美の評価、和音の印象の評価、エビフライのおいしさの評価、ありとあらゆる感覚の評価で使われるSD法ですが、この手法の面白いところは、多くの場合、EPA構造と呼ばれる3つの因子が抽出されるということです。

EPA構造とは、評価性(Evaluation)因子、活動性(Activity)因子、力量性(Potency)因子の3つです。

評価性因子とは、「好きー嫌い」「良いー悪い」に関わる因子、
活動性因子とは、「動的なー静的な」「派手なー地味な」に関わる因子、
力量性因子とは、「固いーやわらかい」「強いー弱い」に関わる因子です。

例えば和音でいうと、「協和ー不協和」が評価性、「派手ー地味」が活動性、「強いー弱い」が力量性になります。他にも色んな評価語が考えられますが、ほぼこの3つの因子に縮約されると思います。

しかもこれに関連した脳活動が見つかっているのも興味深いところです。
以下が出典です。

言語相対論

実はこのSD法は、Osgoodが言語相対論に対する反証として用いていたというのも、面白い話だと思っています。

言語相対論というのは、使用している言語によって、その思考が影響を受けるという理論です。
エスキモーは雪を表現する言葉が30種類以上あって、我々とは違う印象を伴った世界で生きているという感じの考え方です。

Osgoodはこれに対して、多くの対象において共通3の因子が見出されているので、人間の認識は共通であると述べようとしました。ただただ言葉の種類が違うだけで、同じ印象を伴っているということですね。
このあたりはクオリアの記事でも述べましたが、実際のところは観測することが難しいでしょう。

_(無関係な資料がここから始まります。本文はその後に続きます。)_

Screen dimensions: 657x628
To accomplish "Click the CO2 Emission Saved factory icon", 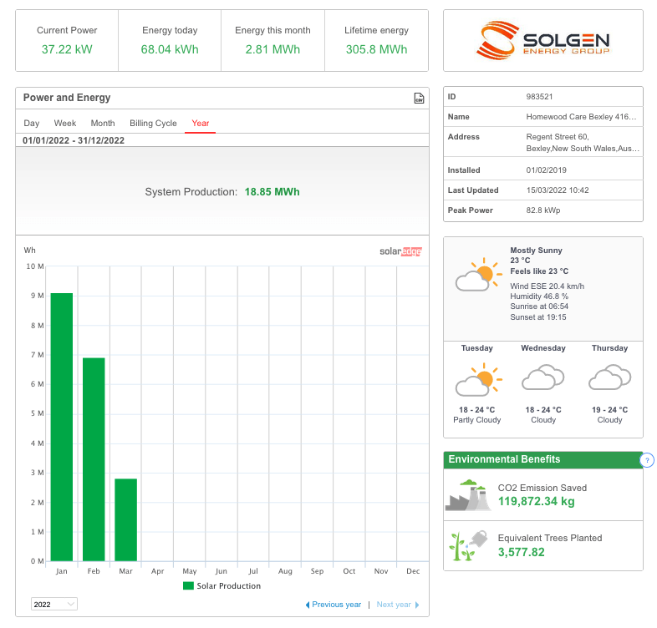I will pyautogui.click(x=468, y=495).
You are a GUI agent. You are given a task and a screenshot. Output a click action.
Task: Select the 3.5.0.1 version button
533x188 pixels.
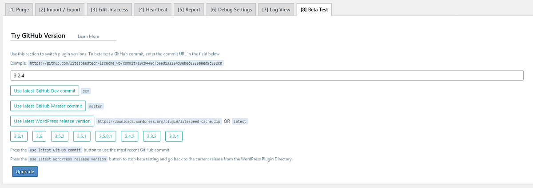pyautogui.click(x=108, y=136)
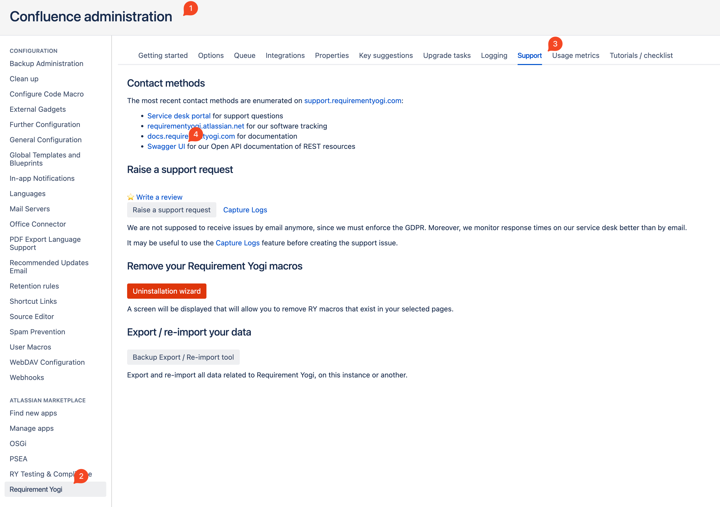Select Manage apps in the sidebar
Image resolution: width=720 pixels, height=507 pixels.
pos(32,428)
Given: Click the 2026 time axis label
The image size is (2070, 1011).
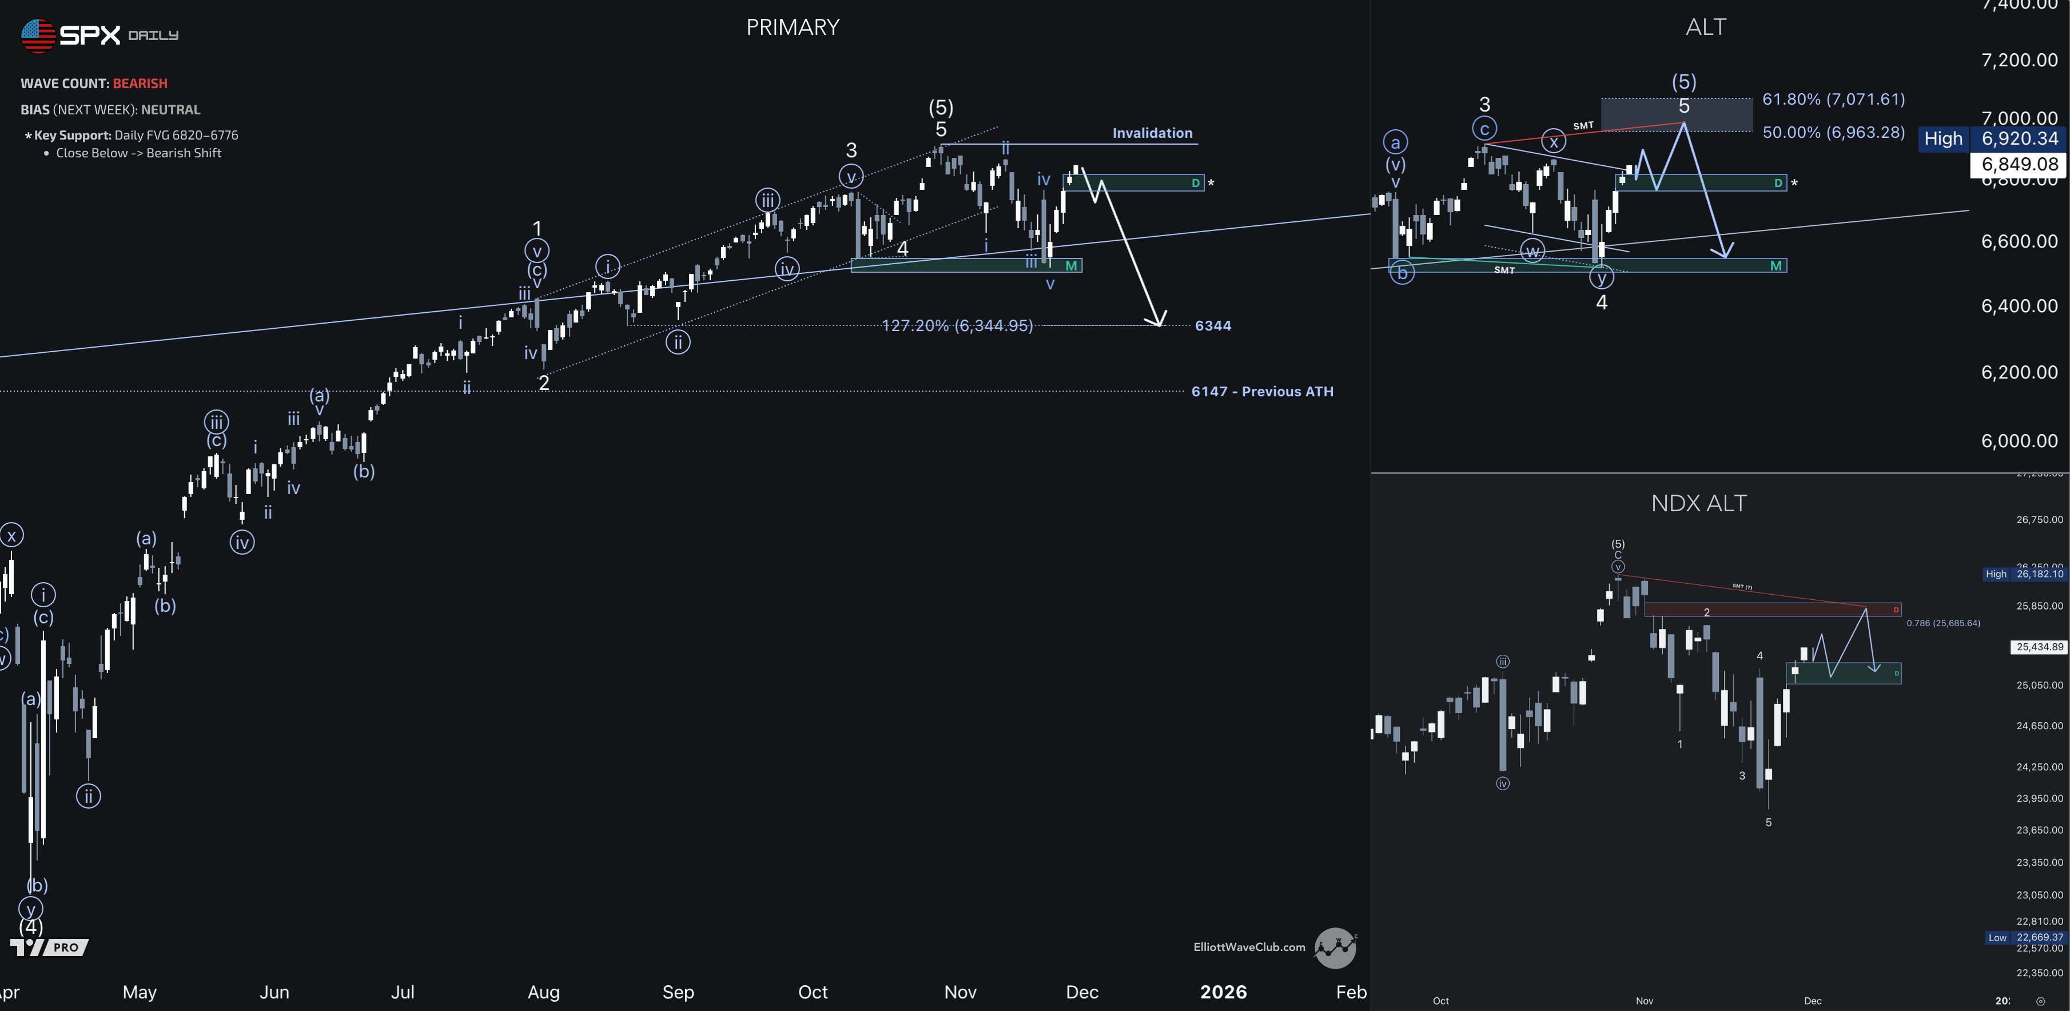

しかし、クオリアの共通性を横に置いておけば、言語相対論を否定することはできないまでも、脳活動に関連する評価語で表現される共通でユニバーサルな印象というものが存在している可能性は非常に高いと私は思っています。

まとめ

OsgoodのSD法で抽出されるEPA構造について紹介しました。
人類に共通の脳活動に関連した、何かしらの3印象というものは存在していそうです。